We're going to have to destroy that before we get anywhere.
90% of the US income tax is still paid by the top 10%.
Yeah, and if we were operating a head tax taxing you might have a point, you goddamn fucktard. But we're taxing income, and they have most of it.
They are being taxed approximately 80 times the rate as the rest of the americans.
You fucking liar. That statement, right there, is a utter fucking lie, the exact sort of shit we expect from the right wing anti-tax idiots.
The incredibly super-rich are taxed on 'income' at approximately twice the rate of everyone else. The reason they're paying more is that they're making so much more, you asshat.
However, they actually pay a lower rate than everyone else because of all the income dodges they've invented like lower capital gain taxes.

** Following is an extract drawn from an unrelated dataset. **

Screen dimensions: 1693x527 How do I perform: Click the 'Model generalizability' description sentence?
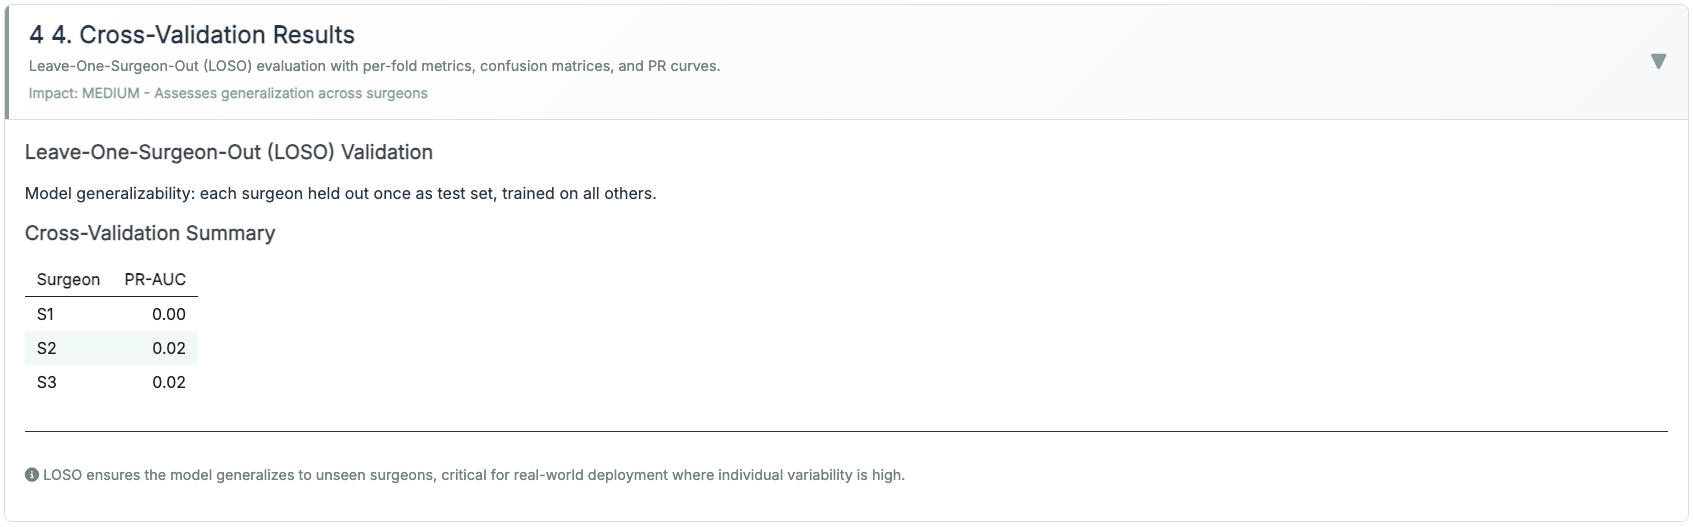[340, 193]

Seriously, people, think about this carefully: This imbecile, and a lot of other people like him, are using the fact the rich make shitloads more money than use to claim they're taxed 'more' than us, and hence should have lower taxes. Is that not the stupidest thing you've ever heard?
I don't know how such people manage to operate a computer or breathe. The rich: always willing to pay to convince the poor that the rich need more money.
Even with a perfectly level tax rate, you idiot, the top 1% would end up paying 20% of the income tax. Because they get 20% of the income that exists. (And by 'income' I mean their actual reported income after all their tax dodges. They really make like 60%-70%.)
In actuality, they pay 40% of the taxes. That's it. If I take a $1,000 paycheck this month, and pay $150 in taxes, and they take a $1,000,000 paycheck and pay $300,000 in taxes, that's twice as high a rate, not 2000, you idiot. (Except they don't get $1,000,000 a month paycheck, they get paid in stock, which is taxed at the same rate as I paid, or they get flown around the world on the company dime, or they get a 100% health care plan, or they get a company helicopter, etc, etc, all way to keep from paying taxes. A large portion of them get $1 in actual 'income' each year...and they still collectively take in 20% of all 'income' after all that tax-dodging shit.)
Incidentally, you're also lying about the top 10% paying 90%, but I don't care enough to demonstrate it.
Also, I know other people have answer this, but none of them called you out on being an idiot and liar, and I thought a little incivility was called for for such a moronic asshat.
However, if any politician were to even point this out they would be called a Socialist, ostracized from the Republican party, or minimized in the Democratic Party, and most of The People in this country would consider that truth.
Now, now, let's be fair.
At this point in time they'd be ostracized from the Democratic party, too.